Starring Chevy Chase, Dana Wheeler-Nicholson and Tim Matheson.

Also starring Joe Don Baker, Richard Libertini, Geena Davis, M.
Emmet Walsh, George Wendt and Kenneth Mars.

Directed by Michael Ritchie. Written by Andrew Bergman. Based on
the novel by Gregory McDonald. Produced by Alan Greisman and
Peter Douglas.

Photographed by Fred Schuler. Production Designed by Boris Leven.
Edited by Richard Harris. Music by Harold Faltermayer.

From Universal Pictures. (1985)

For non-Los Angelenos who will see _F_l_e_t_c_h:

Pup n' Taco is a chain of fast food stands in the Los Angeles
area.  Now do you get it?

If you told me before the summer started that I'd be liking Chevy
Chase and Sylvester Stallone more than James Bond and Steven
Spielberg, I'd have said you were crazy.  But that's the case.

I.M. Fletcher, Fletch to his friends and whatever alias strikes
his fancy to anyone else, stumbles onto a perfect story for his
investigative reporter column when Alan Stanwyk (Tim Matheson)
approaches the unsuspecting Fletch and asks him do Stanwyk a
favor: to murder him.

Chase passes himself off as Don Corleone, Mr. Poon, Arnold Babar,
amongst other people, as he digs into Stanwyk's life. It's a
pretty good role for Chase, who has had a lot of trouble in
pictures making his essentially smug persona fit into the stories
he acts in. It works this time because writer Andrew Bergman (_T_h_e
_I_n_-_L_a_w_s, _S_o_ _F_i_n_e) gives Chase a lot of really good comebacks and
one-liners to wisenheim his way through the story. I think
without those jokes being that strong, this thing would have gone
in the crapper but quick. It's a breezy, amiable tv sort of movie
that passes for big screen entertainment these days, kind of a
low-wattage _B_e_v_e_r_l_y_ _H_i_l_l_s_ _C_o_p.
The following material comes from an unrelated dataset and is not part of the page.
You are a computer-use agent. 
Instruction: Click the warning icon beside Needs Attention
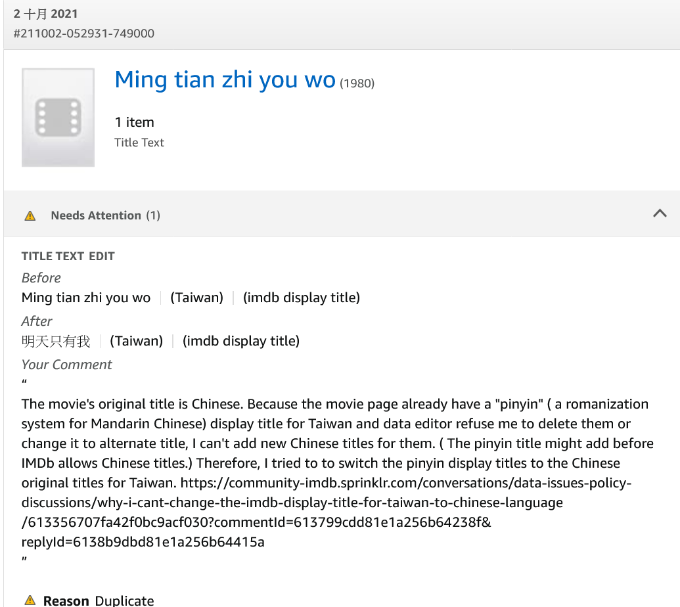(x=30, y=215)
Dana Wheeler-Nicholson turns in an appealing debut performance
(to me) as Stanwyk's wife.  Aside from her fresh face, _F_l_e_t_c_h is
filled with the overfamiliar faces of tv character actors,
perhaps to make the story less threatening. It seems to work well
enough.  Joe Don Baker, M. Emmet Walsh, Richard Libertini and
George Wendt go through their paces like the seasoned pros they
are.

Two and a half stars out of four.

geoff@denelvx.UUCP (Geoff Baum) (06/10/85)

What do other people think of this movie?  I'd appreciate a quick review, as
I have been thinking of going to see it.

Thanks.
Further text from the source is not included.